(Records shown)
####
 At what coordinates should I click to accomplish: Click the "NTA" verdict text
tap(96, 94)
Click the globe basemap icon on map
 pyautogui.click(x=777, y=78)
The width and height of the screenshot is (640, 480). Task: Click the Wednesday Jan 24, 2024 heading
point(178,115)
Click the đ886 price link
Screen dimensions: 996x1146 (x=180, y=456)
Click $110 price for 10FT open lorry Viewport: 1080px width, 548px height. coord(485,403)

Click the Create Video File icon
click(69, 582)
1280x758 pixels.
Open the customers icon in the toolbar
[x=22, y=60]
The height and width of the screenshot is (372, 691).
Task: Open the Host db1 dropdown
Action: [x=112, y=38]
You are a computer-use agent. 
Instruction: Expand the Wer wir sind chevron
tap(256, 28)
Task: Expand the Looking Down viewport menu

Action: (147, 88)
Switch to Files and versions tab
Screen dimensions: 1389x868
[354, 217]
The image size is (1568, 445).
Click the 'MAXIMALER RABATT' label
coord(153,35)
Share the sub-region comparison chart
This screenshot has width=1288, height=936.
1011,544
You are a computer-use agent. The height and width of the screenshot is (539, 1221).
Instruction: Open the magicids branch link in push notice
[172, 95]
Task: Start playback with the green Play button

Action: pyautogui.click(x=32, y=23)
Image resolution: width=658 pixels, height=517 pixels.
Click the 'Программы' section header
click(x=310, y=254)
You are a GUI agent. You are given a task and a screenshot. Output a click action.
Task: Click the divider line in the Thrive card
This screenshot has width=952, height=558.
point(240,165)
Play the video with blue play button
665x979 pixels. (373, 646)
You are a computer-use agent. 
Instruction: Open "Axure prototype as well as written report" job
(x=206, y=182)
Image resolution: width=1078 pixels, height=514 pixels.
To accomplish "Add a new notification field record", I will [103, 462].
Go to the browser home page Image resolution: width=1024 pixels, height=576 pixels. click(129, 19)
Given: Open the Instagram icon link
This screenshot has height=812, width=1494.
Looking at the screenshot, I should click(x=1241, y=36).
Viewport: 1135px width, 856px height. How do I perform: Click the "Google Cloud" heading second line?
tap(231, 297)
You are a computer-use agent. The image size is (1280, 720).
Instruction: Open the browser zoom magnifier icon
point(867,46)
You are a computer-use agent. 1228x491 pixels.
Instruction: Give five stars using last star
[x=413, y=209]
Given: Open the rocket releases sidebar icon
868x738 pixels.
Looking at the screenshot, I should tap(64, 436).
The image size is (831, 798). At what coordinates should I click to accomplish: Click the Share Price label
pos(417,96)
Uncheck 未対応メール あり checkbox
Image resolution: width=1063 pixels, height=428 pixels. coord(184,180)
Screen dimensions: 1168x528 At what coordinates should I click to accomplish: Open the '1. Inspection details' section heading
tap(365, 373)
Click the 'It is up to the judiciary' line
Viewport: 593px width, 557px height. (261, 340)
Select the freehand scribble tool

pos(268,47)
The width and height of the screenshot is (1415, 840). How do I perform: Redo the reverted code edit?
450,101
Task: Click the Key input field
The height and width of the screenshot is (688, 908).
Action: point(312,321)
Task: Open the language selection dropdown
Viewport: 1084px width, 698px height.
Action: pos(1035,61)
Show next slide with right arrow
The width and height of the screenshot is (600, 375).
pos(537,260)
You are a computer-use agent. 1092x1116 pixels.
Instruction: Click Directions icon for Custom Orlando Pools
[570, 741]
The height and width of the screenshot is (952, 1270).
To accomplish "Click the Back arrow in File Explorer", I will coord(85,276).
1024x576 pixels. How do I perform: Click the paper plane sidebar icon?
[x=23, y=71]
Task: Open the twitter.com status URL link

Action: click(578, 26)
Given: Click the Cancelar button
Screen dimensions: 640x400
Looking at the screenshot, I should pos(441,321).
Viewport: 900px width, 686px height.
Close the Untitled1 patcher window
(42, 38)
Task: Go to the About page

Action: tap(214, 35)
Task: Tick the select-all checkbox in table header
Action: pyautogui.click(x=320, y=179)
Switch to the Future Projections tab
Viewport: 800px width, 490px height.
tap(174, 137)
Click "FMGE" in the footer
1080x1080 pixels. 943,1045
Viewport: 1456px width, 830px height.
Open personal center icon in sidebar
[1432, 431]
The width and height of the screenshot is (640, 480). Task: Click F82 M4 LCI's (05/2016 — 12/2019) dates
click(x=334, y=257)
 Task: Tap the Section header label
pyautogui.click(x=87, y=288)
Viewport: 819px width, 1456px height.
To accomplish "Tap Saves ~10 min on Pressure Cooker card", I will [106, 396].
####
(What is expected) Retype every line up to and including the one that contains "Task: Click the divider", beginning at the first line of the records, with no edits.

(Written response)
 At what coordinates should I click to accomplish: Click the "NTA" verdict text
tap(96, 94)
Click the globe basemap icon on map
 pyautogui.click(x=777, y=78)
The width and height of the screenshot is (640, 480). Task: Click the Wednesday Jan 24, 2024 heading
point(178,115)
Click the đ886 price link
Screen dimensions: 996x1146 (x=180, y=456)
Click $110 price for 10FT open lorry Viewport: 1080px width, 548px height. coord(485,403)

Click the Create Video File icon
click(69, 582)
1280x758 pixels.
Open the customers icon in the toolbar
[x=22, y=60]
The height and width of the screenshot is (372, 691).
Task: Open the Host db1 dropdown
Action: [x=112, y=38]
You are a computer-use agent. 
Instruction: Expand the Wer wir sind chevron
tap(256, 28)
Task: Expand the Looking Down viewport menu

Action: (147, 88)
Switch to Files and versions tab
Screen dimensions: 1389x868
[354, 217]
The image size is (1568, 445).
Click the 'MAXIMALER RABATT' label
coord(153,35)
Share the sub-region comparison chart
This screenshot has width=1288, height=936.
1011,544
You are a computer-use agent. The height and width of the screenshot is (539, 1221).
Instruction: Open the magicids branch link in push notice
[172, 95]
Task: Start playback with the green Play button

Action: pyautogui.click(x=32, y=23)
Image resolution: width=658 pixels, height=517 pixels.
Click the 'Программы' section header
click(x=310, y=254)
You are a GUI agent. You are given a task and a screenshot. Output a click action.
Task: Click the divider line in the Thrive card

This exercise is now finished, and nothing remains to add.